Copy out the lines from the one containing "The image size is (558, 744)." to the one containing "Action: click(x=451, y=89)", word for word, with both of those lines included.
** start **
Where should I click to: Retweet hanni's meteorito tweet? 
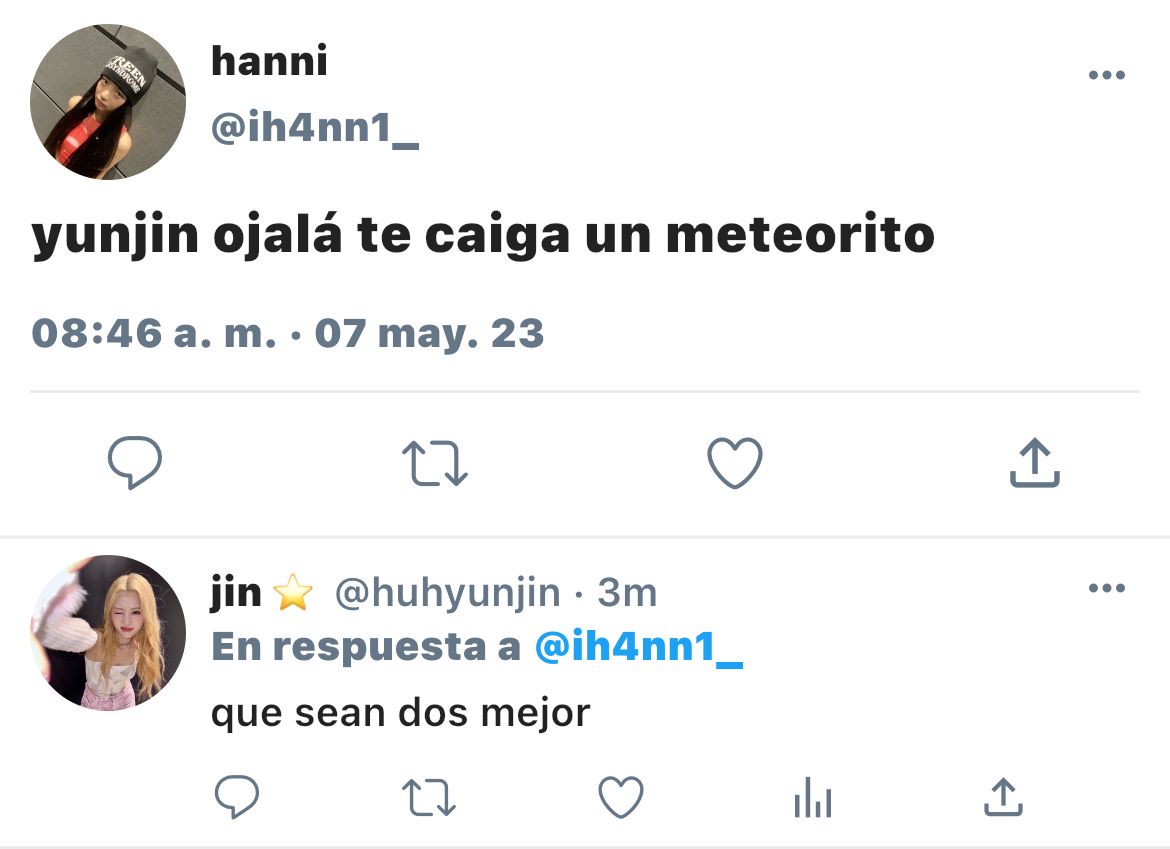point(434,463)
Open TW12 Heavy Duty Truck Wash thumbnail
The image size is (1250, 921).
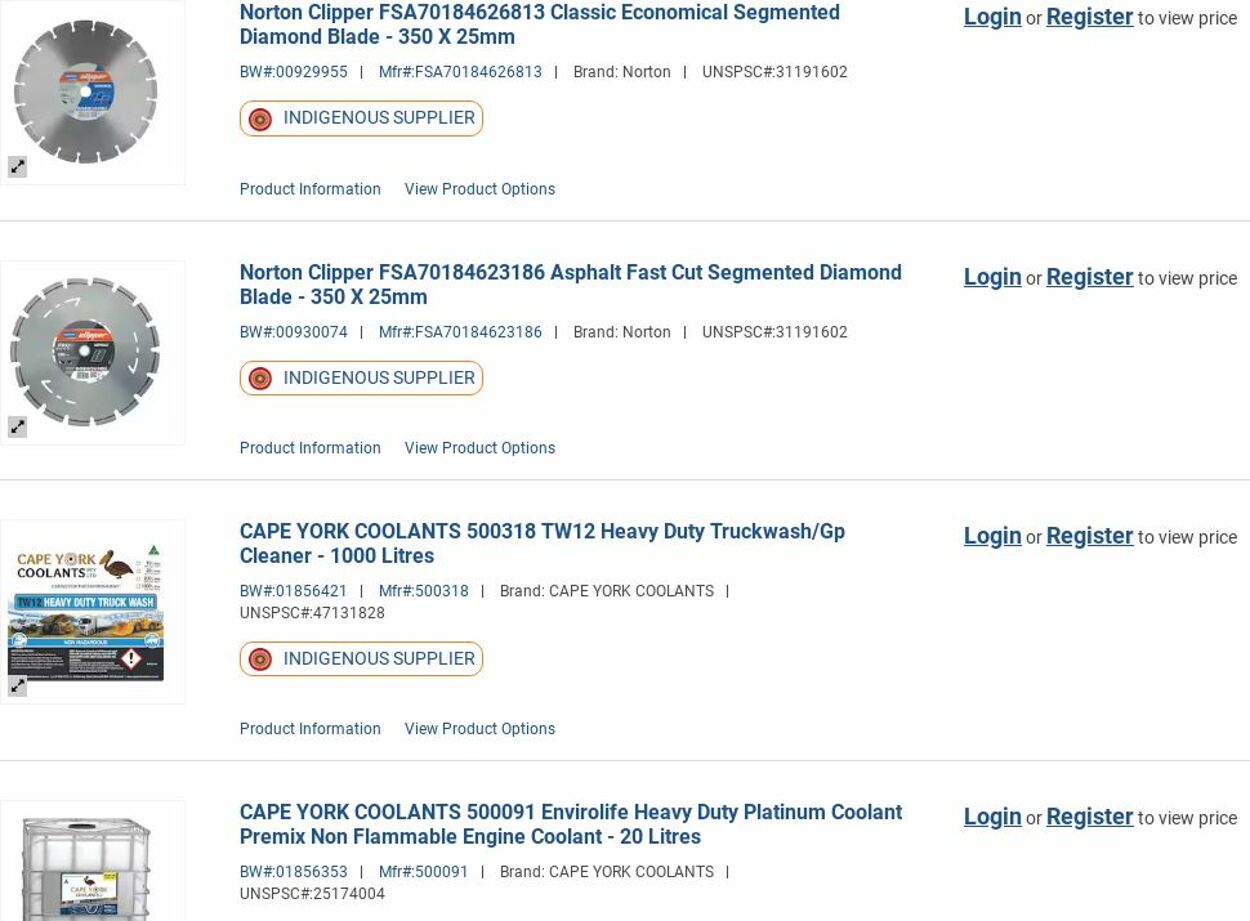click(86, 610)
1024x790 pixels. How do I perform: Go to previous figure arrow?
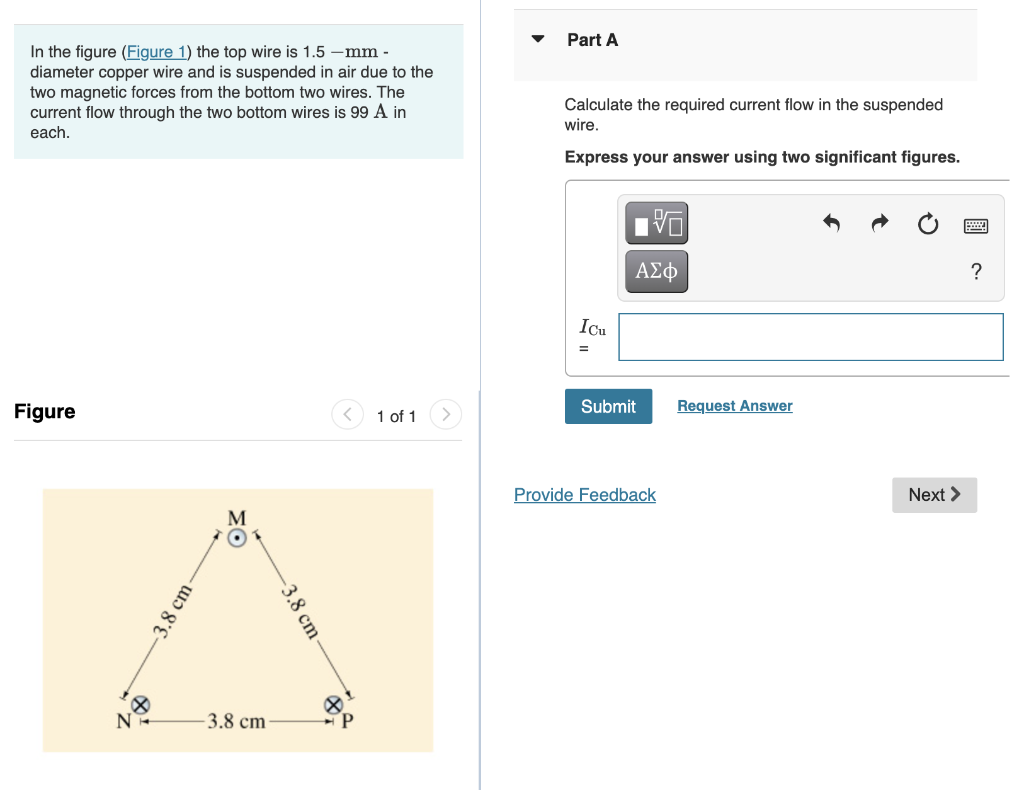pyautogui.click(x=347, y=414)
** end **
** start **
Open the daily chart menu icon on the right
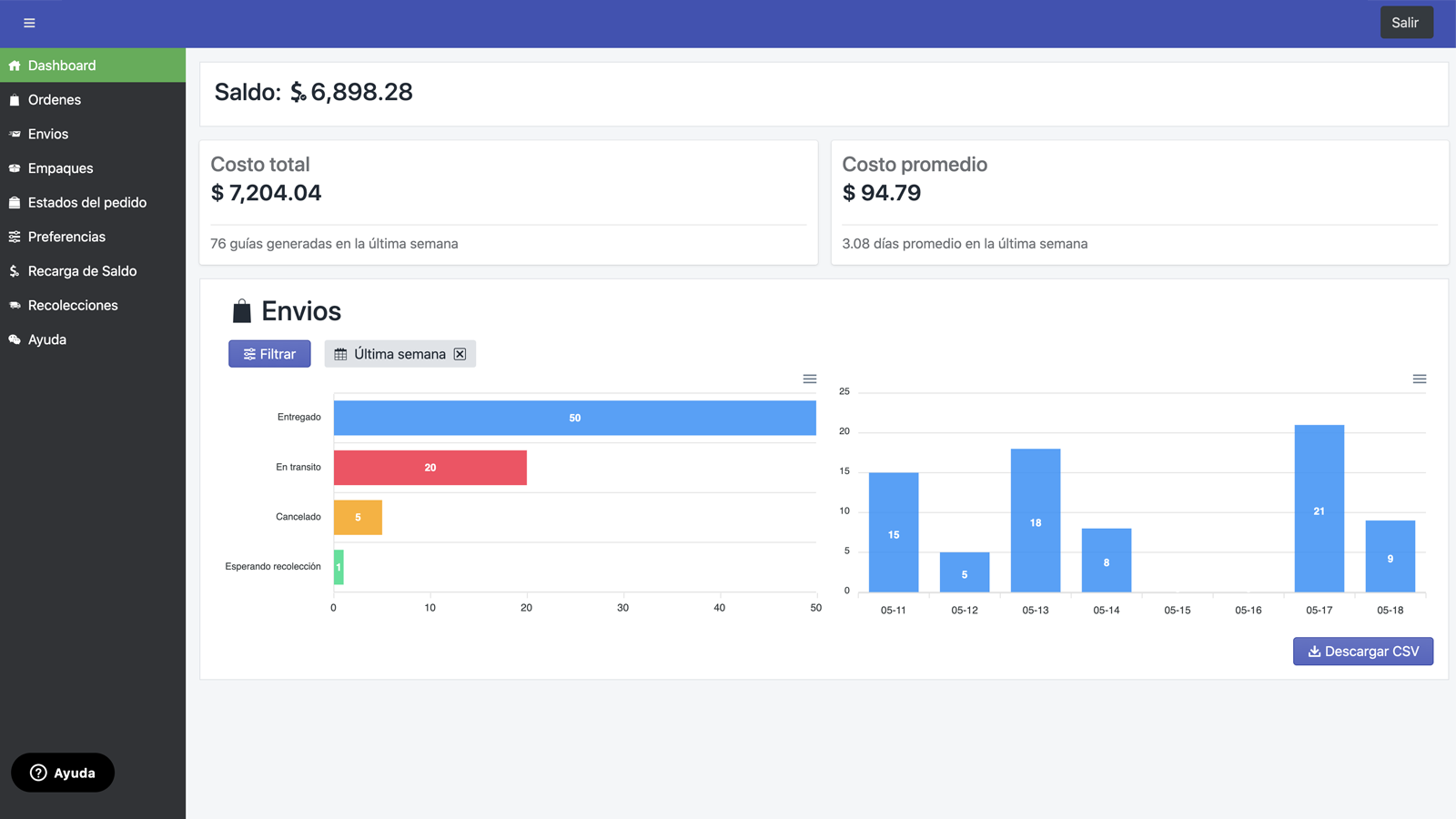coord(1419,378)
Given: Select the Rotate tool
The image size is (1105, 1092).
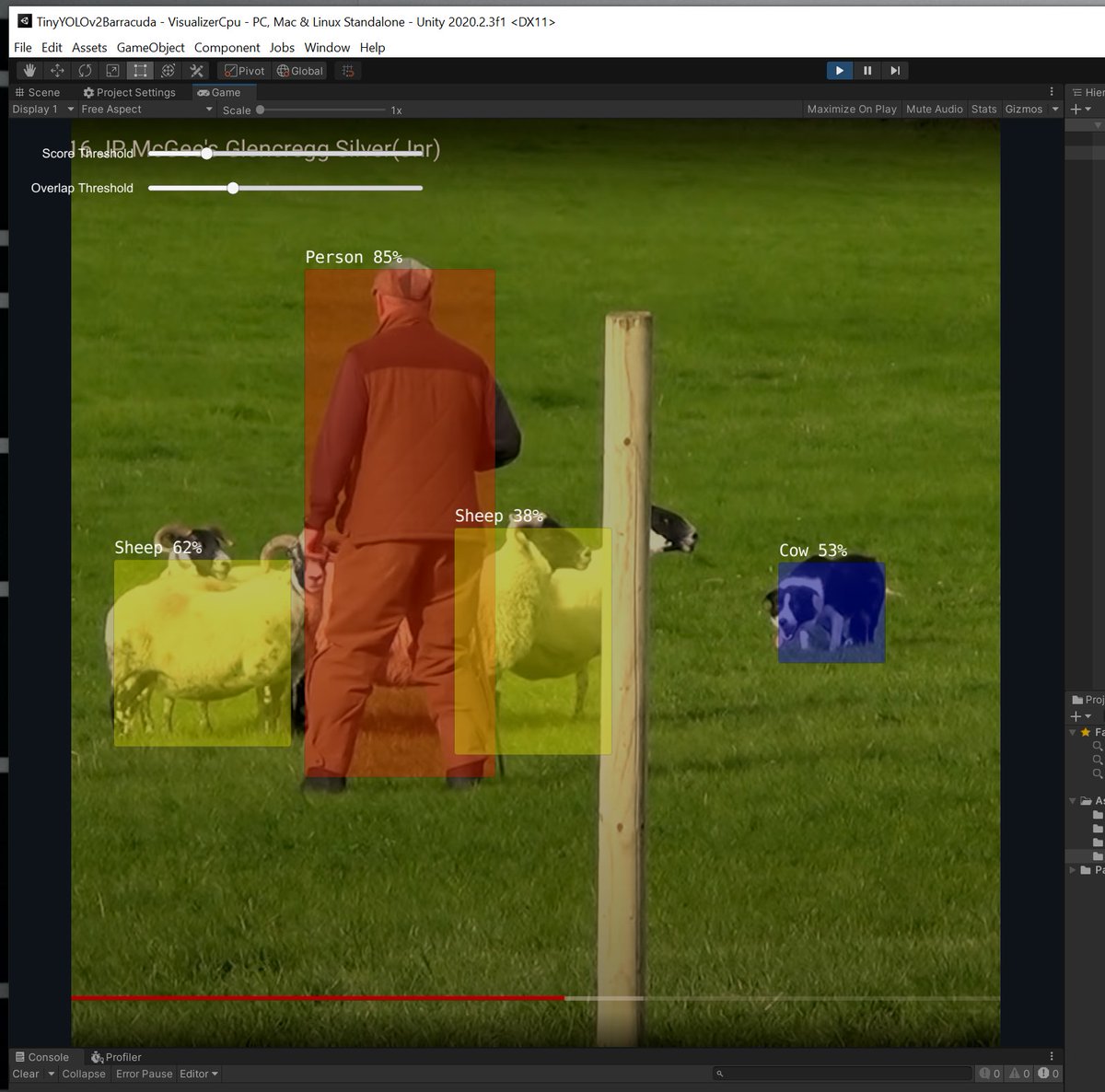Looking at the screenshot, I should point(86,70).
** end **
** start **
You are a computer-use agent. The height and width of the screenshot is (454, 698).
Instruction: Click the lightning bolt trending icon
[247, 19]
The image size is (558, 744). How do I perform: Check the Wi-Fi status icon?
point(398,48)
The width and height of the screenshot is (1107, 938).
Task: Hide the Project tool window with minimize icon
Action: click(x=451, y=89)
** end **
» **SOLUTION**
The image size is (558, 744). How do I perform: Check the Wi-Fi status icon?
point(398,48)
The width and height of the screenshot is (1107, 938).
Task: Hide the Project tool window with minimize icon
Action: click(x=451, y=89)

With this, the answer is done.